Early AMD Zen Server CPU and Motherboard Details: Codename ‘Naples’, 32-cores, Dual Socket Platforms, Q2 2017by Ian Cutress on August 18, 2016 11:40 PM EST
- Posted in
- Enterprise CPUs
At the AMD Zen microarchitecture announcement event yesterday, the lid was lifted on some of the details of AMD’s server platform. The 32-core CPU, codename Naples, will feature simultaneous multithreading similar to the desktop platform we wrote about earlier, allowing for 64 threads per processor. Thus, in a dual socket system, up to 128 threads will be available. These development systems are currently in the hands of select AMD partners for qualification and development.
AMD was clear that we will expect to hear more over the coming months (SuperComputing 2016 is in November 2016, International SuperComputing is in June 2017) with a current schedule to start providing servers in Q2 2017.
Analysing AMD’s 2P Motherboard
AMD showed off a dual socket development motherboard, with two large AMD sockets using eight phase power for each socket as well as eight DDR4 memory slots.
It was not stated if the CPUs supported quad-channel memory at two DIMMs per channel or eight channel memory at this time, and there’s nothing written on the motherboard to indicate which is the case – typically the second DIMM slot in a 2DPC environment is a different color, which would suggest that this is an eight-channel design, however that is not always the case as some motherboard designs use the same color anyway.
However, it is worth noting that each bank of four memory slots on each side of each CPU has four chokes and four heatsinks (probably VRMs) in two sets.
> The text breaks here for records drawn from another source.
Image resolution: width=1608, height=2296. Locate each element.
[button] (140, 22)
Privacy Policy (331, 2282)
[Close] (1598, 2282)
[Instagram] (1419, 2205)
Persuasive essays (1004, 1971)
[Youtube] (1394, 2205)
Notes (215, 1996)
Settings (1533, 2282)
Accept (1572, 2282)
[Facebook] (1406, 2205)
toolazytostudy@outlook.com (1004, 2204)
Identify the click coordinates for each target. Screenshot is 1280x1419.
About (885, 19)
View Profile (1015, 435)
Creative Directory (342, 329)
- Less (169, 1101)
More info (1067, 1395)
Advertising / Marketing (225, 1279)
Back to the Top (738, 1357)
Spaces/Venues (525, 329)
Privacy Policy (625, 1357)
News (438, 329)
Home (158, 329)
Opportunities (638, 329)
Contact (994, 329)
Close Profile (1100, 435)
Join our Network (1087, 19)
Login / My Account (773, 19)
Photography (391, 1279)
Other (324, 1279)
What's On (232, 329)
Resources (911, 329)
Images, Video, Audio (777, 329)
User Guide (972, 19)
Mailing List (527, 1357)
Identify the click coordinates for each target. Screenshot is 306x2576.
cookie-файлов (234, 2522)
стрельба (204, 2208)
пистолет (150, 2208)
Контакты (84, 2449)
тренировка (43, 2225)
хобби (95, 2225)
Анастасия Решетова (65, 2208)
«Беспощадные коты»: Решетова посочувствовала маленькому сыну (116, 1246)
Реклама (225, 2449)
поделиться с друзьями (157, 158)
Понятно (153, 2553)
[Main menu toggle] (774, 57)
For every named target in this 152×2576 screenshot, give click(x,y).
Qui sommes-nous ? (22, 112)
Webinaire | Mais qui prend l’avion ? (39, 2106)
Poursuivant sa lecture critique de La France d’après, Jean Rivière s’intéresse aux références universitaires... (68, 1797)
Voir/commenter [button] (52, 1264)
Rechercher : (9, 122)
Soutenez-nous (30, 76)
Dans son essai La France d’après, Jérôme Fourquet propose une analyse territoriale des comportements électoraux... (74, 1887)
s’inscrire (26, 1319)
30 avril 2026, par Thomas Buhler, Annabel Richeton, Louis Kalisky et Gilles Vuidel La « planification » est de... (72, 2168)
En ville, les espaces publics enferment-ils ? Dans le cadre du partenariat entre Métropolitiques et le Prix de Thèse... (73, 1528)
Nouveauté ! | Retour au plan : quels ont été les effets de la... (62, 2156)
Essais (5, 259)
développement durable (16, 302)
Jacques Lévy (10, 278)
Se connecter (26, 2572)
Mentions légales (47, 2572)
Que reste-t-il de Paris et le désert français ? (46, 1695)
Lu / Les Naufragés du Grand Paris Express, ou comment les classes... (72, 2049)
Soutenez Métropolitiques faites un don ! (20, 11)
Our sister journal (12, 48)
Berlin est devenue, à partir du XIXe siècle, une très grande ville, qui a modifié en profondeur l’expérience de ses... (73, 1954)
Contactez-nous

Typically we see one per channel (or one per solution), but the fact that each socket seems to have eight VRMs for the memory would also lean into the eight-channel idea. To top it off, each socket has a black EPS 12V (most likely for the CPU), which is isolated and clearly for CPU power, but also a transparent EPS 12V and a transparent 6-pin PCIe connector. These transparent connectors are not as isolated, so are not for low power implementation, but each socket does have one attached, perhaps suggesting that the memory interfaces are powered independently to the CPU. More memory channels would require more power, and four-channel interfaces have been done and dusted before via the single EPS 12V, so requiring even more power raises questions. I have had word in my ear that this may be as a result of support for future high energy memory, such as NVDIMM, although I have not been able to confirm this.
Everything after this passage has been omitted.